The 17-year-old high school student, whose GPA is 2.0, really wants an abortion.

A Florida circuit judge tried to block a 17-year-old high school student from getting an abortion because, in part, the judge thought her GPA was too low. 

The 17-year-old, known as “Jane Doe” in court papers, successfully appealed the circuit judge’s ruling this week. In a 2-1 ruling in the Florida Second District Court of Appeal, the panel of judges found that Doe was mature enough to earn what’s known as a “judicial bypass,” an arduous legal process that lets minors get abortions without involving their parents.

In his original ruling, Hillsborough County Circuit Court Judge Jared E. Smith focused on the fact that Doe had originally said she made “B” grades, but her current GPA is 2.0. 

“Clearly, a ‘B’ average would not equate to a 2.0 GPA,” Smith wrote. Doe’s “testimony evinces either a lack of intelligence or credibility, either of which weigh against a finding of maturity pursuant to the statute.”

But a ruling written by Judge Darryl Casanueva and joined by Judge Susan Rothstein-Youakim pointed out that if Doe is making “Bs,” then her current GPA may not reflect her newer grades. And, in any case, “we observe a ‘C’ average demonstrates average intelligence for a high school student,” Casanueva wrote. “The evidence certainly did not show that her overall intelligence was ‘less than average.’”

The appeals court ruling also demolishes some of Smith’s other arguments that Doe shouldn’t get an abortion. While Smith used the fact that Doe doesn’t care for any younger family members to evaluate her emotional stability, Casanueva pointed out that Doe doesn’t have younger siblings. And while Smith said that Doe “has never had any financial responsibilities, even so much as paying her own cellphone bills,” Casanueva stressed that Doe works upwards of 20 hours a week, has $1,600 in savings and two credit cards, and pays for practically everything but the cellphone bills.  

Doe’s “testimony demonstrates that she possesses an ability to assess the consequences of her choice and the risk it entails,” Casanueva wrote in the 22-page ruling.

Thirty-eight states, including Florida, require that parents be notified if a minor wants to get an abortion, according to the Guttmacher Institute, which tracks abortion restrictions. (Technically, Florida also requires that parents consent to the procedure.) Most of those states have also set up judicial bypass systems. 

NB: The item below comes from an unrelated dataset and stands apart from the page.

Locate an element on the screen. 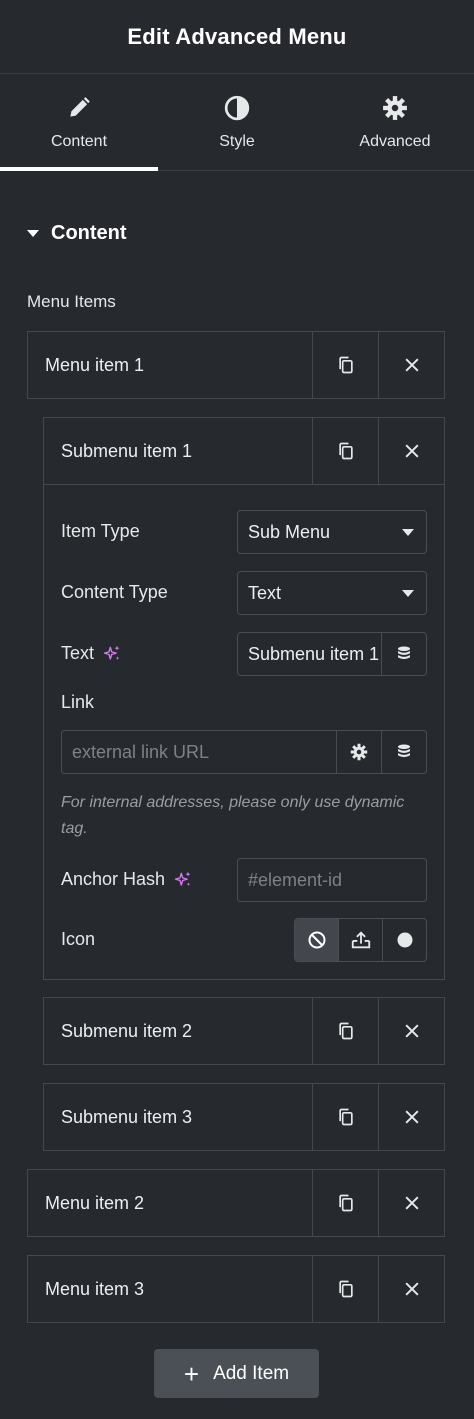 The height and width of the screenshot is (1419, 474). icon-upload-option is located at coordinates (360, 940).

The exact criteria for obtaining a judicial bypass varies state by state, but it’s clear that judges have had enormous leeway in denying minors abortions. In a review of 40 judicial bypasses cases, Mother Jones found that a host of denials for what the outlet called “arbitrary, absurd, or personal reasons”—such as three judges who denied petitions because, in getting pregnant by accident, the minors had demonstrated that they were too immature to get an abortion. 

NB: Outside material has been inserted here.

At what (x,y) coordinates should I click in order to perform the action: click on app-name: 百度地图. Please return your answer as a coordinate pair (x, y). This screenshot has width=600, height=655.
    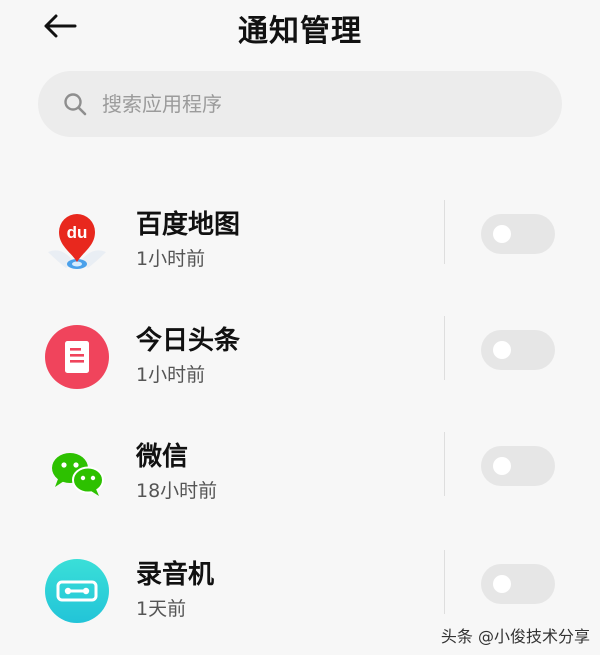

In one headline-making 2013 case, a Nebraska judge ruled that a girl in foster care shouldn’t get an abortion because she was financially dependent on her parents. 

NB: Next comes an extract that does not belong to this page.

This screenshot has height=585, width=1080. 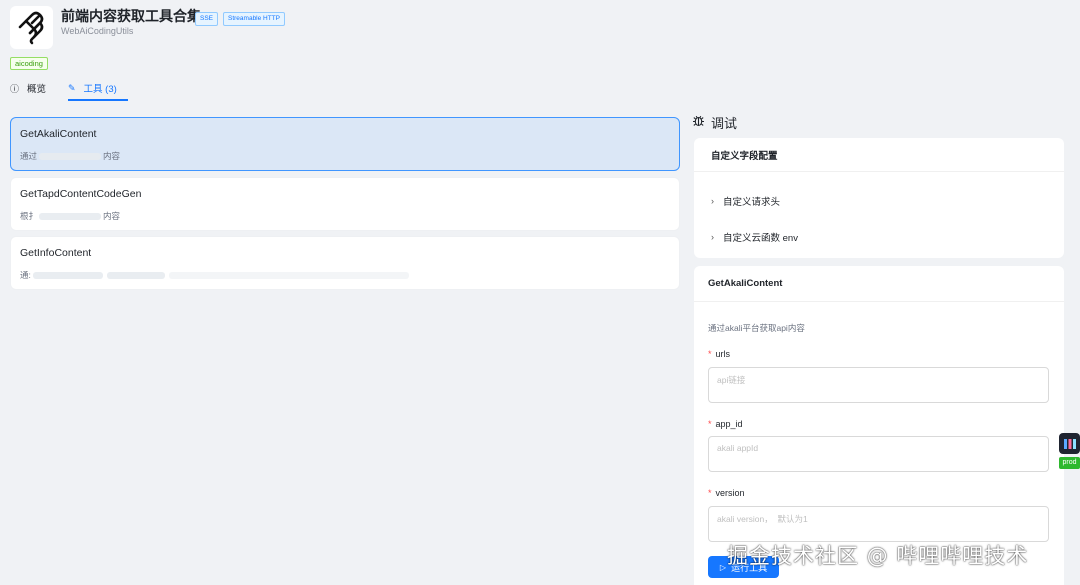 I want to click on tool-form-description: 通过akali平台获取api内容, so click(x=756, y=328).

“It’s OK for her to relinquish her child for adoption,” the minor’s attorney, Catherine Mahern, told ABC News at the time. “She doesn’t need a court to determine the underlying psychological impact or emotional impact of giving up a child, which I think is significant.”

In the Florida case this week, Doe said she wanted an abortion because “she is not yet financially stable and that she wants to be able to be on her own first,” per Casanueva’s ruling. Doe ultimately wants to go into the military, then go to college and become a nurse. Although Doe’s boyfriend and his mother support her decision to end the pregnancy, Doe said that her parents would try to convince her to continue it if they found out about it. 

Judge John Stargel was the only member of the appeals court panel to dissent from the ruling to let Doe get an abortion. 

“The majority discounts most of the trial court’s concerns regarding Doe’s credibility and demeanor as a witness, overall intelligence, emotional development and stability, and ability to accept responsibility,” Stargel wrote. “The trial court is in a unique position to determine the credibility and demeanor of the witness.”

Stargel, who also drew attention to the fact that Doe had made some misspellings and grammatical errors in her petition, is married to Florida state Sen. Kelli Stargel, who has introduced a bill to ban almost all abortions after 15 weeks of pregnancy. 

In an email to the Ledger, the state senator went after critics who drew attention to the pair’s connection.

“From what I have seen, the social media-driven rage over my husband’s dissent is rife with pro-abortion rhetoric, yet so short on actual facts, I really have to question whether they actually read anything about the case,” Stargel wrote.